-- start of Reading passage --

Fernando does not view evolving technology as a challenge that banks will always face, especially since a handful of progressive banks are finding ways to “circumvent the need to balance.” Instead, it’s about identifying the appropriate technologies and technical methods for conducting verifications, rather than sticking to the status quo.

Cornwell asserts that banks will always need to be at the cutting edge of technology because their customers will demand it. “However, while this does present challenges, these evolutions also present opportunities. Just imagine if you’d asked that question in the 1990s, when internet banking was invented!”

When discussing whether banks are satisfied with meeting customer experience expectations while improving and strengthening their security, Valentine explains that customer desires are always changing and they will continue to expect more from banks. “This is a challenge we welcome, as we never want to get comfortable or satisfied with the status quo and will always be striving and improving to find new opportunities to make things easier for customers or to offer helpful and intuitive ways for them to get more from us as a bank.”

Struik believes that constant evolution is the nature of the game. As technologies evolve, so too will customer expectations, leading to new and greater opportunities for financial institutions. “And at the same time, new technologies and processes allow for new attack vectors on the side of fraudsters. Our role is to meet those expectations, leverage on the potential, anticipate the threats, and mitigate accordingly.”

He points to generative AI and its reportedly limitless potential to enhance banks’ customer experiences. However, he also observes the darker side of this technology, as fraudsters are leveraging the technology to deploy phishing messages. “We need to identify these threats, understand their application, and find ways to mitigate them constantly. When it comes to identifying these threats and understanding their applications, the time to act on them is yesterday. In-house, and with technology partners. Alone, and as an industry,” Struik states.

It will also be interesting to see what can be achieved by collaboration with other parties whose platforms and products are (ab)used in the executions of fraud attacks, Struik continues. Taking the impersonation scam again as an example, almost every step of this scam happens outside of the banking environment. “It is only at the very last step, the execution of the transaction, that the fraud moves to the banking environment. This means that in order to effectively mitigate these attacks, all parties in the chain need to step up and take responsibility. Luckily we see this happening more and more, as we believe that such an integral approach offers a lot of value.”

-- end of Reading passage --

§ **Jobs**
(1) In the passage on banking technology, rewrite the section between "Fernando does not" and "the status quo.", inclusive, replacing "progressive banks" with "forward-thinking banks".
(2) Pick up the passage on banking technology after its final sentence and keep writing.

-- start of Information provided --

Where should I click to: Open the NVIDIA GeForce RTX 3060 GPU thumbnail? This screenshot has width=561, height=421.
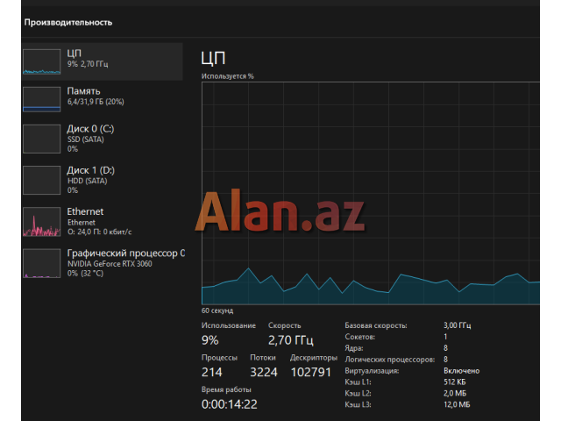tap(40, 263)
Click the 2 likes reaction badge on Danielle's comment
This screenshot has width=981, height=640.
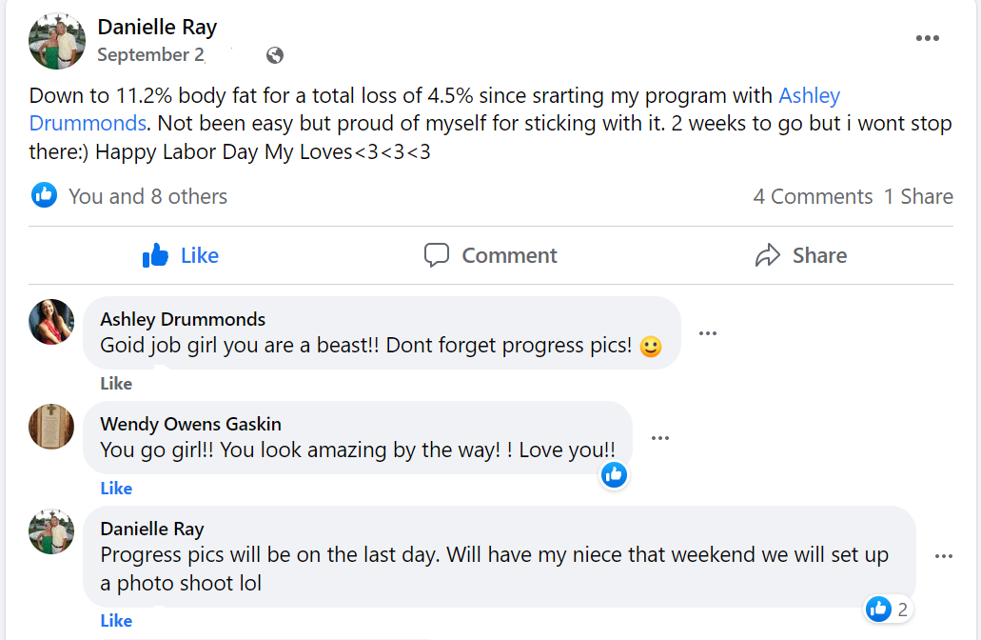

-- end of Information provided --

§ **Responses**
(1)
Fernando does not view evolving technology as a challenge that banks will always face, especially since a handful of forward-thinking banks are finding ways to “circumvent the need to balance.” Instead, it’s about identifying the appropriate technologies and technical methods for conducting verifications, rather than sticking to the status quo.

(2)
Valentine also raised this point on collaboration, observing that intelligence, or the bank’s ability to share data on fraud typologies is very powerful. If both the sending and receiving banks can share data about their accounts, they can achieve a more holistic assessment of the fraud risk associated with a given transaction. This makes payment journeys far less dangerous to participate in.

What are the technologies available to deliver new customer experiences without sacrificing security?

Fernando states that fewer interruptions to the customer remove the tug-of-war between innovation and security. In fact, she adds, “it becomes a virtuous circle where the fewer interruptions the customer experiences, the more they interact with the platform, which generates more data for the bank, which in turn improves verification. If banks can move towards data-driven authentication, it removes the need to approach this issue of striking a balance between friction and security.”

Banks and their customers do not have to endure the friction caused by user-verification indefinitely. As discussed in Fernando’s white paper, Behavioural Authentication: Improving Security and CX Without Compromise, by recognising and leveraging technology that enables data-driven or behavioural verification, it becomes possible to monitor activity after the initial login without disrupting the user experience. Users may be prompted to verify their details biometrically only if any suspicious or unusual activity is detected.

Struik feels there is a misconception that customers of financial institutions experience many types of security-related friction when accessing their accounts, onboarding, or enrolling in their banking apps. “Clearly there are worse and better experiences, but the solution does not lie in removing friction altogether. In fact from experience we see that if we only rely on invisible and frictionless security measures, customers’ overall experience of the process and feeling of trust and security are negatively impacted. As a financial institution our customers entrust us with some of their most valuable assets, and our customers want to see and feel that we take that responsibility seriously.”

Taking a different perspective, Cornwell thinks that instead of prioritising ‘new technologies’, the focus should be on using existing technologies intelligently. “Where and how you use them in the journey is important.”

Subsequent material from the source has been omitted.